## Set task:
From the post "Our Media Problem" that follows, list every news or media outlet it mentions by name, counting each outlet once.

## Extracted text:
Our Media Problem

From Columbia Journalism Review:

Billionaires Gone Wild

The set up:

In November, Joe Ricketts, the billionaire founder of online brokerage firm TD Ameritrade, patriarch of the family that owns the Chicago Cubs, million-dollar Trump donor, and father of the governor of Nebraska, shuttered DNAinfo, the local news startup he founded, and Gothamist, the network of city blogs he’d purchased just a few months earlier, in a fit of pique, after editorial employees organized a union. Shuttering the company meant nothing to him—DNAinfo reportedly lost money and the Gothamist network was not profitable enough to make an appreciable difference to a man with a net worth estimated at over $2 billion.

The return of the press baron:

It’s rote at this point to observe that many of the ways the media landscape has been transformed in the 21st century have oddly caused it to more closely resemble the media landscape of the 18th and 19th centuries, from the flourishing of a more openly partisan press to the erosion of the norms of “professionalism” that were built up in the era of post-war prosperity and supposed national consensus. Another throwback: The press baron. Not since the 19th century have so many individuals had so much power over the press.

Press barons have an agenda. I'm guessing WaPo will not be doing any investigative journalism stories about Amazon:

The press baron model works out so long as people want to be press barons. Generally, billionaires buy or start media outlets either for money or influence. There are ostensibly benevolent examples, of course. After personally purchasing The Washington Post, Amazon founder Jeff Bezos has received a great deal of credit for investing in serious investigative journalism and giving the paper the resources to achieve major “digital growth,” as the press releases say. I worked (oh so briefly) for eBay founder Pierre Omidyar’s First Look Media, home to lots of great journalists given the resources necessary to do important work. I know Omidyar believes strongly and sincerely in the importance of independent journalism to a free society.

## Dataset content:
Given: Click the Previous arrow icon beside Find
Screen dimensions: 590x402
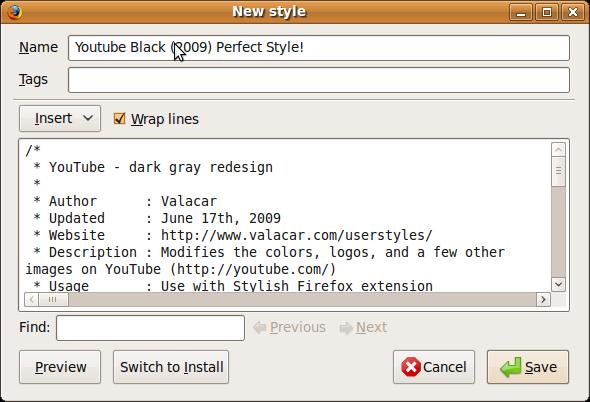Looking at the screenshot, I should 260,327.
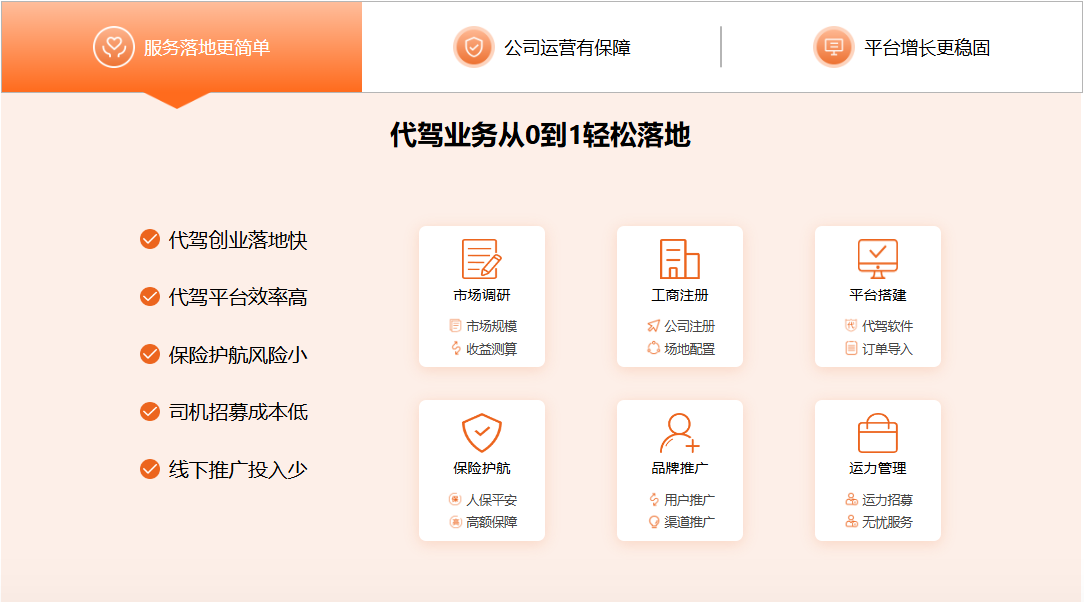The height and width of the screenshot is (602, 1084).
Task: Click the 代驾业务从0到1轻松落地 heading
Action: [540, 136]
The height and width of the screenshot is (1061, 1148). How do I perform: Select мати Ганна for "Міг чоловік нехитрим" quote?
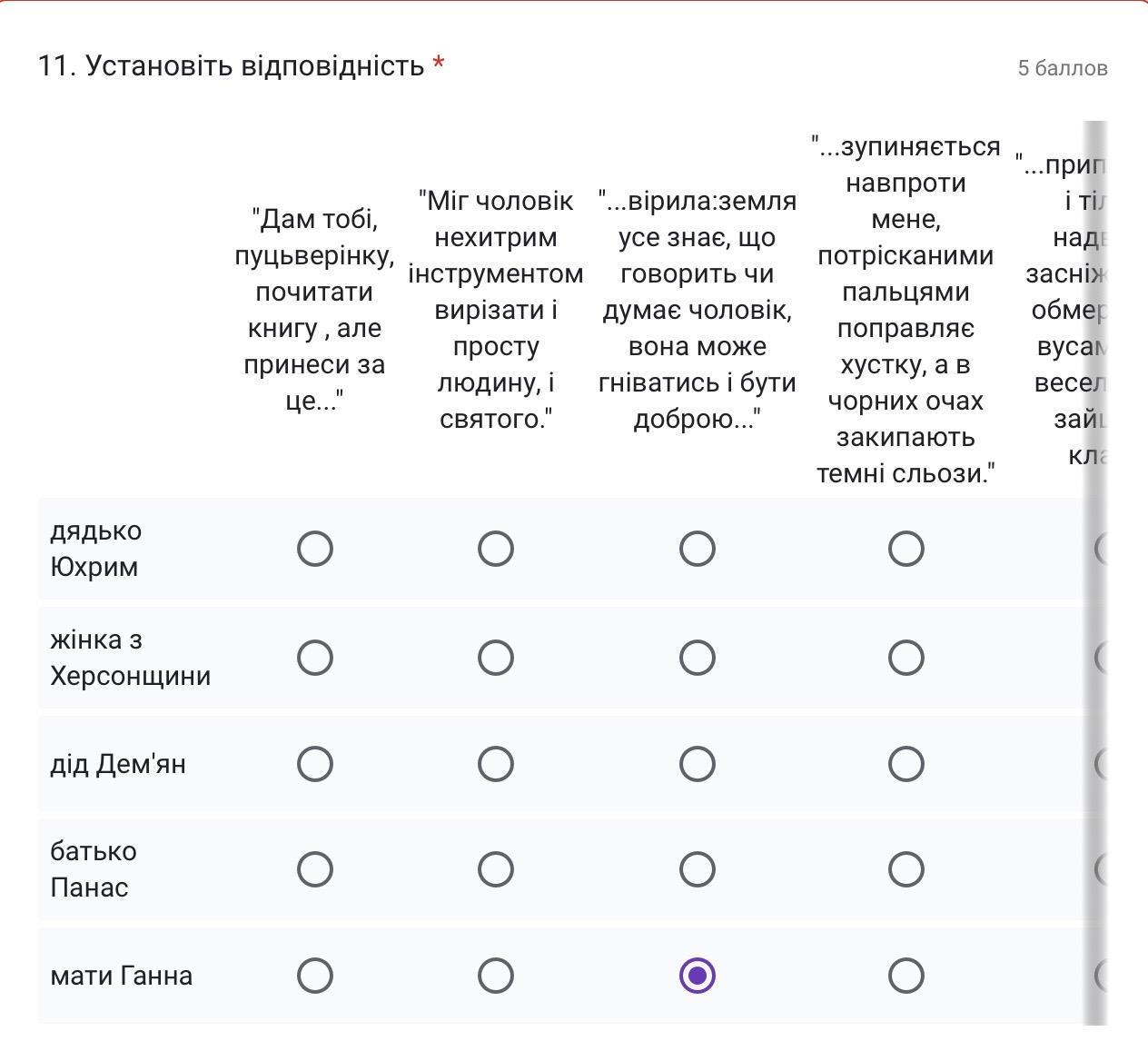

## Answer below:
- Columbia Journalism Review
- DNAinfo
- Gothamist
- The Washington Post (also called WaPo)
- First Look Media